How Vague Words are, how it Shifts.

I’m not sure what to write but I will write anyway, that’s kind of what I do everytime I have something inside me that I can’t see, I write vaguely for a while and after a few sentences words pour down just like the river finds the sea, naturally.

With such ease I find meaningless everywhere, I create branches trying to give meaning and although giving meaning to things is easy, it seems superficial and no where near an actual absolute. All I see is what I want to see, nothing reliable, nothing viable, all but an extension of what fits my subconscious mind to live, and when I break these barriers I lose what I call sanity, all it takes is a bit of effort, a bit of thinking, a bit of coffee sometimes.

I live by time, all progressively in a linear manner, although time seems linear, it’s random spirals intersecting each other and that is my mind, past, present, future and the concepts within time I have no knowledge of, it’s chaos, the misunderstanding of cause and effect, I feel so primitive, I feel so incomplete, and I cringe at the idea of the actual me, it is not what I am, I know.

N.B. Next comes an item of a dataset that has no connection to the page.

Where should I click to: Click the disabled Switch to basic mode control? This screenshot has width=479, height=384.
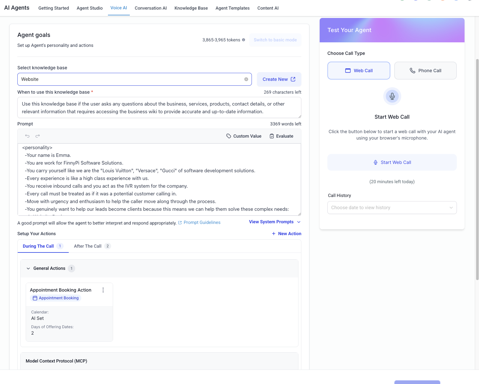275,40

The only absolute I hold is there is no absolutes, creating in my conclusion a pardox that feeds from me every chance it can, my existential understanding, all but primitive thoughts from a primitive species with superiority complex, not nearly as worthy as it should be accounted for, and yet this feeling of success feels so supreme and real, I differ, I know our race is not master, not complete, we have work to do I believe, realms not even part of our vision spectrum lying right in front of us and if the possibility surged then we would be able to create like the gods most of us worship.

The potential of humanity, lies in constant change, a change that does not stop in absolutes and does not stop in egotistical thinking, individuality to serve collectiveness. A world where we think individually as an I to help the We.

The Human Race is but the past of a Master Race that we will become when we rid ourselves from this attachment we consider absolute and prime.